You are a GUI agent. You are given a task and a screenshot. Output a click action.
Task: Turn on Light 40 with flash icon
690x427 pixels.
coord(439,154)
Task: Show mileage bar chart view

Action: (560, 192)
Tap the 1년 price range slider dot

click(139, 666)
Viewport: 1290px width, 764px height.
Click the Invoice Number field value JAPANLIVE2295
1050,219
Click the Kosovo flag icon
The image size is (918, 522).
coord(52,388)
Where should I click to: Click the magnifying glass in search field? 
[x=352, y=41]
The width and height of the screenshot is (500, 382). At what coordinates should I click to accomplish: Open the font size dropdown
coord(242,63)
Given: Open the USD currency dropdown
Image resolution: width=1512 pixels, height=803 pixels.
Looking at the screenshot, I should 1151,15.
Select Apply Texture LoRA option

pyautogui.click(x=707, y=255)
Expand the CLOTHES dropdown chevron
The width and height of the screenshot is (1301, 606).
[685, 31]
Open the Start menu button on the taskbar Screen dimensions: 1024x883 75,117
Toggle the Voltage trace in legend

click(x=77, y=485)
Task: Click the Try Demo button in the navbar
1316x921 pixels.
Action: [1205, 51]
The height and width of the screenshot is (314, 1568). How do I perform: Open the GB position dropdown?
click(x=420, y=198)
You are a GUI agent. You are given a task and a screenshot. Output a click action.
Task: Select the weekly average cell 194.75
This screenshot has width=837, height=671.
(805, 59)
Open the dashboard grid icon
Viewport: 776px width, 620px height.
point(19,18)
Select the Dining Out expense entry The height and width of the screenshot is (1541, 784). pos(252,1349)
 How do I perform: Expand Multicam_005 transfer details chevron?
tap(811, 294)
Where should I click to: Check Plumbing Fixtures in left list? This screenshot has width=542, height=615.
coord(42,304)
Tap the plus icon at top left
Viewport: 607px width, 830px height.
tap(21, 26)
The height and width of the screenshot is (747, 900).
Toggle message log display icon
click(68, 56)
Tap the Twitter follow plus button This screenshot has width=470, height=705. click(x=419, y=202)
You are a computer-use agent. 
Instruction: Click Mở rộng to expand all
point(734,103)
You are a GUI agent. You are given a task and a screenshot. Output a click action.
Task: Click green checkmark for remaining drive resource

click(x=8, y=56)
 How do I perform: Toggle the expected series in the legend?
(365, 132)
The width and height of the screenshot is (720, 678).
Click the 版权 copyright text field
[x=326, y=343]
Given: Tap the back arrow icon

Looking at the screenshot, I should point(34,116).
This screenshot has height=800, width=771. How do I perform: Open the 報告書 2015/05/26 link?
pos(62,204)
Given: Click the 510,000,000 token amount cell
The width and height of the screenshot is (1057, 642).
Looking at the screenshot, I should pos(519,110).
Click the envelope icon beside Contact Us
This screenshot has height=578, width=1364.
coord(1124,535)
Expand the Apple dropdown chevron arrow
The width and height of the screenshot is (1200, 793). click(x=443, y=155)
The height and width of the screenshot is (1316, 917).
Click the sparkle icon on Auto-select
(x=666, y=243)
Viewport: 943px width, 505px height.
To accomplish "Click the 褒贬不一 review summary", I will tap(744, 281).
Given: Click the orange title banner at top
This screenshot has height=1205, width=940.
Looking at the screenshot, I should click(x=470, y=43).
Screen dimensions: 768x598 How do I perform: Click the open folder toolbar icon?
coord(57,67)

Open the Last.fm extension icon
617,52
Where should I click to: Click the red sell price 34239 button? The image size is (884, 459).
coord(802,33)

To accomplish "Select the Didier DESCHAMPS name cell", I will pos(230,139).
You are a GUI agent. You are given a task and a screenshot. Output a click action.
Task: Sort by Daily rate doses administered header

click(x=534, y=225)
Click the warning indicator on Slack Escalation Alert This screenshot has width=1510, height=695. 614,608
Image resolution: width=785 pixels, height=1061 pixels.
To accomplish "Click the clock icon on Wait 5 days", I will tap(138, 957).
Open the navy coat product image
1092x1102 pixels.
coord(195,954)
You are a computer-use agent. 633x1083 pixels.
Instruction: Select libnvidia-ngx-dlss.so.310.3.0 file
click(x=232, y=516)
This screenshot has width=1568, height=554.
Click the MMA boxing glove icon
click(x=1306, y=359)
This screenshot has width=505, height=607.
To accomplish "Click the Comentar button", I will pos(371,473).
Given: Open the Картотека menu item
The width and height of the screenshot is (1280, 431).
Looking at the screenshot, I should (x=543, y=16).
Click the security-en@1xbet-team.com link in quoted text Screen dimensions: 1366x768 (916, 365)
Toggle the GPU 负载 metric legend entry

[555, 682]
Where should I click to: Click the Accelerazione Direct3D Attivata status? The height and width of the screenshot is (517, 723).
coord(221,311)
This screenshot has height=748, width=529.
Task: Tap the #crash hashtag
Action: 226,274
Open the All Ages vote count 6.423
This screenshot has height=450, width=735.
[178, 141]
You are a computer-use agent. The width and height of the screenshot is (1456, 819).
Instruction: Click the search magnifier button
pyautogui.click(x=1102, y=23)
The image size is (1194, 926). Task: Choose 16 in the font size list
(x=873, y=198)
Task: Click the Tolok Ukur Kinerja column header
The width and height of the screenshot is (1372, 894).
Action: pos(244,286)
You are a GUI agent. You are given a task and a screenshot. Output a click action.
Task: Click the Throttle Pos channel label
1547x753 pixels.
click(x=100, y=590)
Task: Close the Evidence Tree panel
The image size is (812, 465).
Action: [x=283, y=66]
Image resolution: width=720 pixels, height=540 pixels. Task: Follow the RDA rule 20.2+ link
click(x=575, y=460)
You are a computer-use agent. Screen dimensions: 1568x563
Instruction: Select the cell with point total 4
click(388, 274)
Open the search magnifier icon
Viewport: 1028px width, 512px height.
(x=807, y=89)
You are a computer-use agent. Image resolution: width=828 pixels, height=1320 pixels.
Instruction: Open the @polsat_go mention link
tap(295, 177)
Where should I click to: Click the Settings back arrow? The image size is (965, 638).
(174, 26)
--- --- ---
**ABOUT THIS TASK:**
From the first record to the last, print each one exactly.

**OUTPUT OF THE TASK:**
You are a GUI agent. You are given a task and a screenshot. Output a click action.
Task: Turn on Light 40 with flash icon
690x427 pixels.
coord(439,154)
Task: Show mileage bar chart view

Action: (560, 192)
Tap the 1년 price range slider dot

click(139, 666)
Viewport: 1290px width, 764px height.
Click the Invoice Number field value JAPANLIVE2295
1050,219
Click the Kosovo flag icon
The image size is (918, 522).
coord(52,388)
Where should I click to: Click the magnifying glass in search field? 
[x=352, y=41]
The width and height of the screenshot is (500, 382). At what coordinates should I click to accomplish: Open the font size dropdown
coord(242,63)
Given: Open the USD currency dropdown
Image resolution: width=1512 pixels, height=803 pixels.
Looking at the screenshot, I should 1151,15.
Select Apply Texture LoRA option

pyautogui.click(x=707, y=255)
Expand the CLOTHES dropdown chevron
The width and height of the screenshot is (1301, 606).
[685, 31]
Open the Start menu button on the taskbar Screen dimensions: 1024x883 75,117
Toggle the Voltage trace in legend

click(x=77, y=485)
Task: Click the Try Demo button in the navbar
1316x921 pixels.
Action: [1205, 51]
The height and width of the screenshot is (314, 1568). How do I perform: Open the GB position dropdown?
click(x=420, y=198)
You are a GUI agent. You are given a task and a screenshot. Output a click action.
Task: Select the weekly average cell 194.75
This screenshot has width=837, height=671.
(805, 59)
Open the dashboard grid icon
Viewport: 776px width, 620px height.
point(19,18)
Select the Dining Out expense entry The height and width of the screenshot is (1541, 784). pos(252,1349)
 How do I perform: Expand Multicam_005 transfer details chevron?
tap(811, 294)
Where should I click to: Check Plumbing Fixtures in left list? This screenshot has width=542, height=615.
coord(42,304)
Tap the plus icon at top left
Viewport: 607px width, 830px height.
tap(21, 26)
The height and width of the screenshot is (747, 900).
Toggle message log display icon
click(68, 56)
Tap the Twitter follow plus button This screenshot has width=470, height=705. click(x=419, y=202)
You are a computer-use agent. 
Instruction: Click Mở rộng to expand all
point(734,103)
You are a GUI agent. You are given a task and a screenshot. Output a click action.
Task: Click green checkmark for remaining drive resource

click(x=8, y=56)
 How do I perform: Toggle the expected series in the legend?
(365, 132)
The width and height of the screenshot is (720, 678).
Click the 版权 copyright text field
[x=326, y=343]
Given: Tap the back arrow icon

Looking at the screenshot, I should point(34,116).
This screenshot has height=800, width=771. How do I perform: Open the 報告書 2015/05/26 link?
pos(62,204)
Given: Click the 510,000,000 token amount cell
The width and height of the screenshot is (1057, 642).
Looking at the screenshot, I should pos(519,110).
Click the envelope icon beside Contact Us
This screenshot has height=578, width=1364.
coord(1124,535)
Expand the Apple dropdown chevron arrow
The width and height of the screenshot is (1200, 793). click(x=443, y=155)
The height and width of the screenshot is (1316, 917).
Click the sparkle icon on Auto-select
(x=666, y=243)
Viewport: 943px width, 505px height.
To accomplish "Click the 褒贬不一 review summary", I will tap(744, 281).
Given: Click the orange title banner at top
This screenshot has height=1205, width=940.
Looking at the screenshot, I should click(x=470, y=43).
Screen dimensions: 768x598 How do I perform: Click the open folder toolbar icon?
coord(57,67)

Open the Last.fm extension icon
617,52
Where should I click to: Click the red sell price 34239 button? The image size is (884, 459).
coord(802,33)

To accomplish "Select the Didier DESCHAMPS name cell", I will pos(230,139).
You are a GUI agent. You are given a task and a screenshot. Output a click action.
Task: Sort by Daily rate doses administered header

click(x=534, y=225)
Click the warning indicator on Slack Escalation Alert This screenshot has width=1510, height=695. 614,608
Image resolution: width=785 pixels, height=1061 pixels.
To accomplish "Click the clock icon on Wait 5 days", I will tap(138, 957).
Open the navy coat product image
1092x1102 pixels.
coord(195,954)
You are a computer-use agent. 633x1083 pixels.
Instruction: Select libnvidia-ngx-dlss.so.310.3.0 file
click(x=232, y=516)
This screenshot has width=1568, height=554.
Click the MMA boxing glove icon
click(x=1306, y=359)
This screenshot has width=505, height=607.
To accomplish "Click the Comentar button", I will pos(371,473).
Given: Open the Картотека menu item
The width and height of the screenshot is (1280, 431).
Looking at the screenshot, I should (x=543, y=16).
Click the security-en@1xbet-team.com link in quoted text Screen dimensions: 1366x768 (916, 365)
Toggle the GPU 负载 metric legend entry

[555, 682]
Where should I click to: Click the Accelerazione Direct3D Attivata status? The height and width of the screenshot is (517, 723).
coord(221,311)
This screenshot has height=748, width=529.
Task: Tap the #crash hashtag
Action: 226,274
Open the All Ages vote count 6.423
This screenshot has height=450, width=735.
[178, 141]
You are a computer-use agent. The width and height of the screenshot is (1456, 819).
Instruction: Click the search magnifier button
pyautogui.click(x=1102, y=23)
The image size is (1194, 926). Task: Choose 16 in the font size list
(x=873, y=198)
Task: Click the Tolok Ukur Kinerja column header
The width and height of the screenshot is (1372, 894).
Action: pos(244,286)
You are a GUI agent. You are given a task and a screenshot. Output a click action.
Task: Click the Throttle Pos channel label
1547x753 pixels.
click(x=100, y=590)
Task: Close the Evidence Tree panel
The image size is (812, 465).
Action: [x=283, y=66]
Image resolution: width=720 pixels, height=540 pixels. Task: Follow the RDA rule 20.2+ link
click(x=575, y=460)
You are a computer-use agent. Screen dimensions: 1568x563
Instruction: Select the cell with point total 4
click(388, 274)
Open the search magnifier icon
Viewport: 1028px width, 512px height.
(x=807, y=89)
You are a computer-use agent. Image resolution: width=828 pixels, height=1320 pixels.
Instruction: Open the @polsat_go mention link
tap(295, 177)
Where should I click to: Click the Settings back arrow? The image size is (965, 638).
(174, 26)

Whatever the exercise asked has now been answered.